En somme, la psychologie prend de nos jours une direction qui méritait d’être signalée et appréciée à cause de toutes les conséquences qu’elle entraîne. Si on s’intéresse aux généralisations de la physique moderne, comment ne s’intéresserait-on pas davantage encore aux grandes conclusions de la psychologie, qui touchent de si près à la morale, à la science sociale, enfin à la métaphysique et à la religion ?

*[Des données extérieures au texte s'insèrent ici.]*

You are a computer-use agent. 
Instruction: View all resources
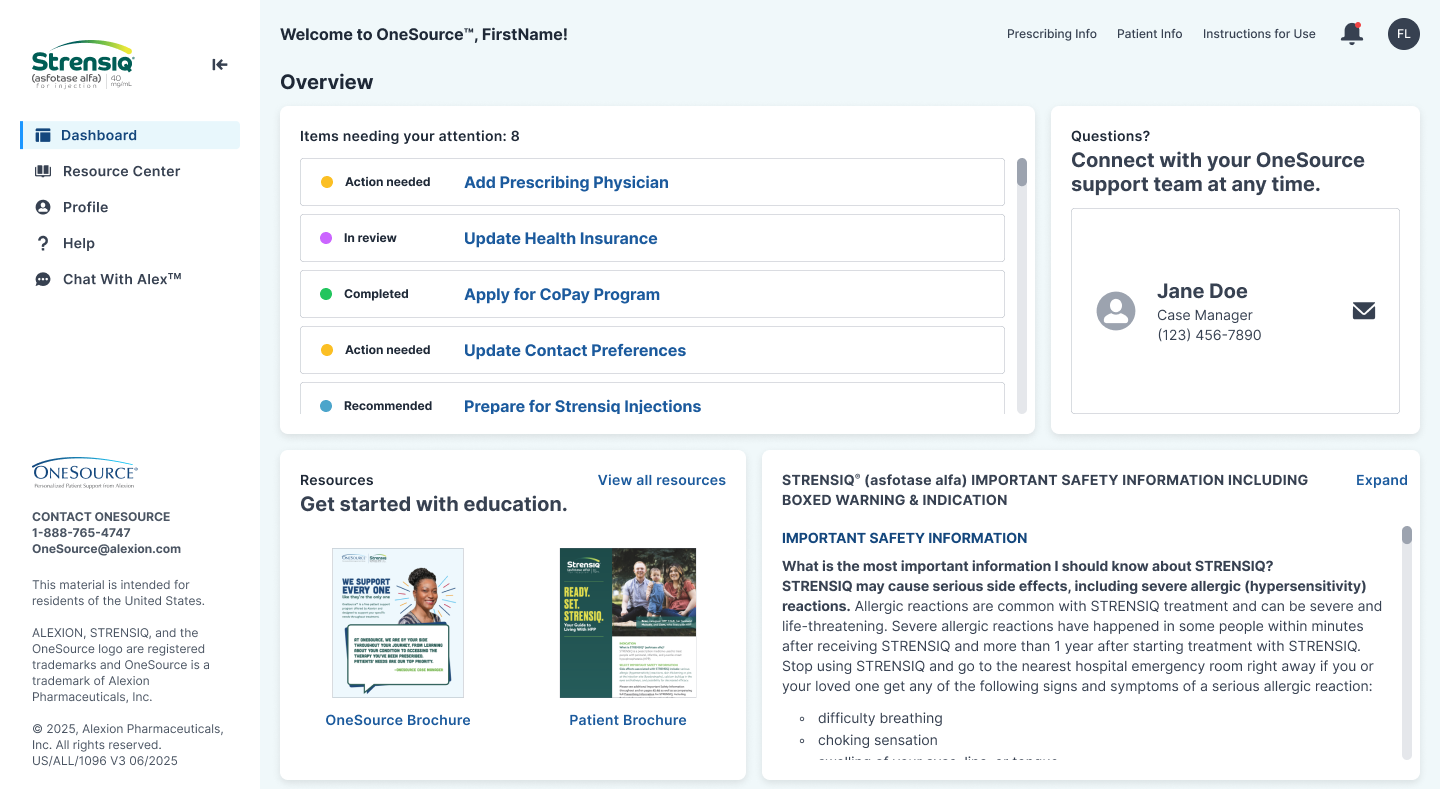tap(661, 480)
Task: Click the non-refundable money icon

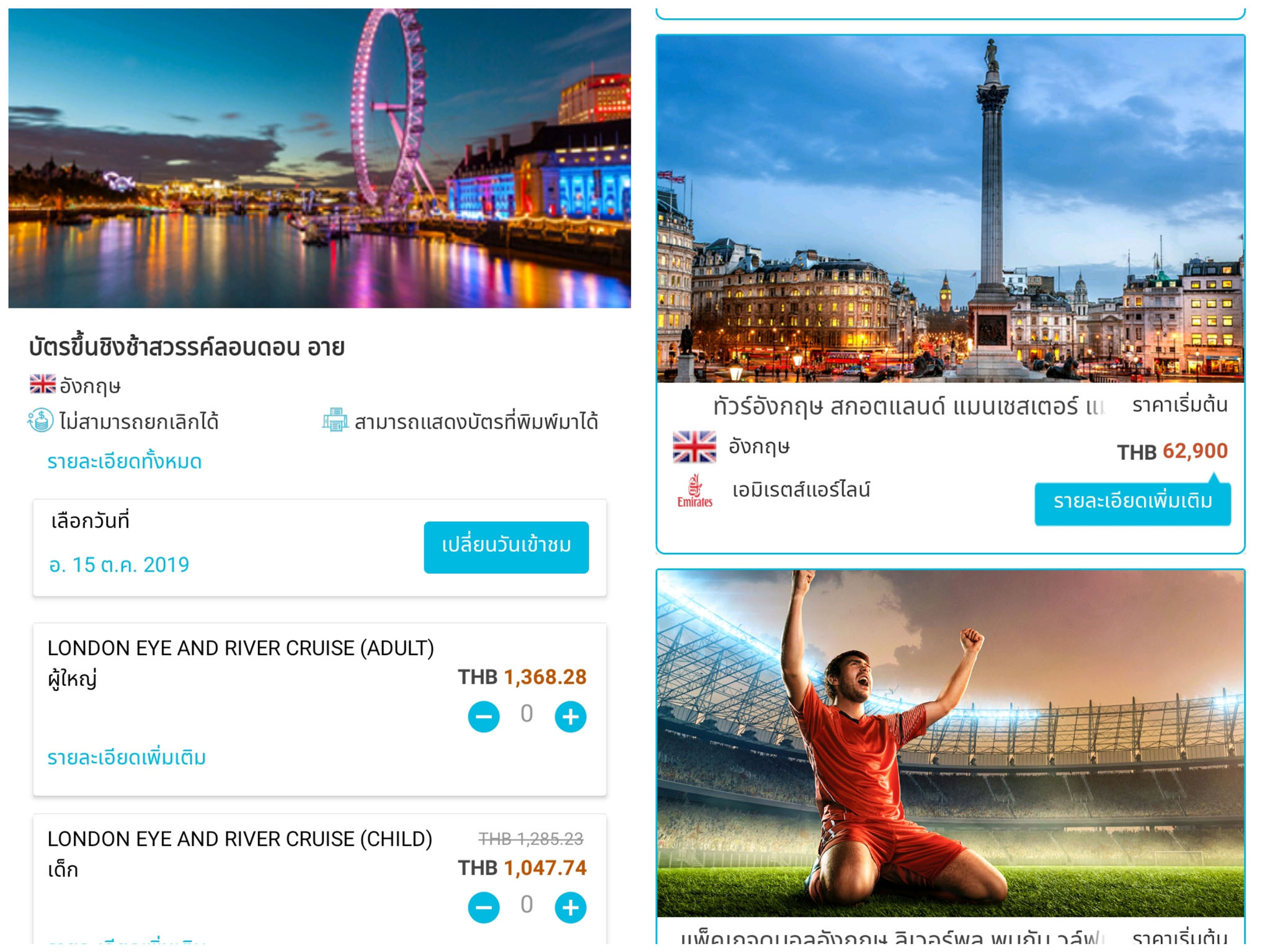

Au temps où M. de Hartmann publiait ses ouvrages, l’inconscient était à la mode : on voulait le voir partout, et on faisait de la conscience une sorte de feu follet promenant çà et là sa lueur accidentelle dans le grand cimetière de l’inconscience. Nous avons alors réagi pour notre part : nous avons soutenu que la prétendue inconscience était ou un affaiblissement de la conscience ou un déplacement de la conscience, passant d’une partie de l’organisme à l’autre, ou enfin un dédoublement de la conscience, qui changeait ainsi de forme et de support, mais sans pouvoir disparaître. Et par conscience, nous entendions un état mental quelconque : sensation sourde, sourd besoin, aise ou malaise, etc. Les recherches récentes de la psychologie confirment cette doctrine, chassent de plus en plus l’inconscience absolue du domaine de la vie. On retrouve des états « psychiques », et même parfois de vraies consciences systématisées, des moi plus ou moins rudimentaires, là où récemment on se figurait qu’il n’y avait plus que des mouvements de machine brute. Après avoir imaginé des sensations inconscientes, des plaisirs et douleurs inconscients (ô merveille !), des perceptions inconscientes, des raisonnements inconscients (et, disait-on, d’autant plus infaillibles), on découvre que tout cela était le masque d’une vraie sensibilité, qui peut bien être inconsciente pour nous, comme Pierre est inconscient pour Paul, mais qui n’est pas plus inconsciente en elle-même que Pierre et Paul ne le sont chacun en soi. Parce que le moi ne distingue pas clairement un état mental, on ne peut plus en conclure aujourd’hui que cet état n’existe point et qu’il ne soit pas toujours un état de conscience, c’est-à-dire de sensibilité et d’appétit. En outre, quand l’état mental n’existerait vraiment plus pour notre sensibilité, à nous, on comprend qu’il puisse encore être senti par quelque autre que nous, par quelque partie de notre organisme différente de ce cerveau qui est le vrai siège du moi raisonnant.

Rien ne se perd dans la nature ; tout se métamorphose. C’est le grand principe qui régit la physique contemporaine ; nous croyons qu’il ne tardera pas à régir aussi la psychologie. On découvrira que la conscience prend une foule de formes et de directions, comme le mouvement revêt une foule de figures dans l’espace : elle est tantôt sensation de lumière, tantôt sensation de chaleur, tantôt faim ou soif, tantôt volition. Intense en tel point de l’organisme, elle est plus faible en tel autre ; affaiblie ici, elle se renforce là ; centralisée aujourd’hui, elle peut se dédoubler demain. Elle est ondoyante comme le mouvement même, qui n’est probablement que le dessin extérieur de ses propres ondes. La création et l’annihilation du mental sont aussi inconcevables que la création ou l’annihilation du mouvement. On posera donc bientôt en principe la continuité, la permanence et la transformation des modes de l’énergie psychique, germes des idées-forces. Une science plus avancée que la nôtre découvrira la vie partout, et, avec la vie, du mental à un degré quelconque, de la sensation et de l’appétit ; si bien qu’on aura fini par exorciser le fantôme de l’inconscient et par reconnaître ce que nous avons proposé d’appeler l’ubiquité de la conscience.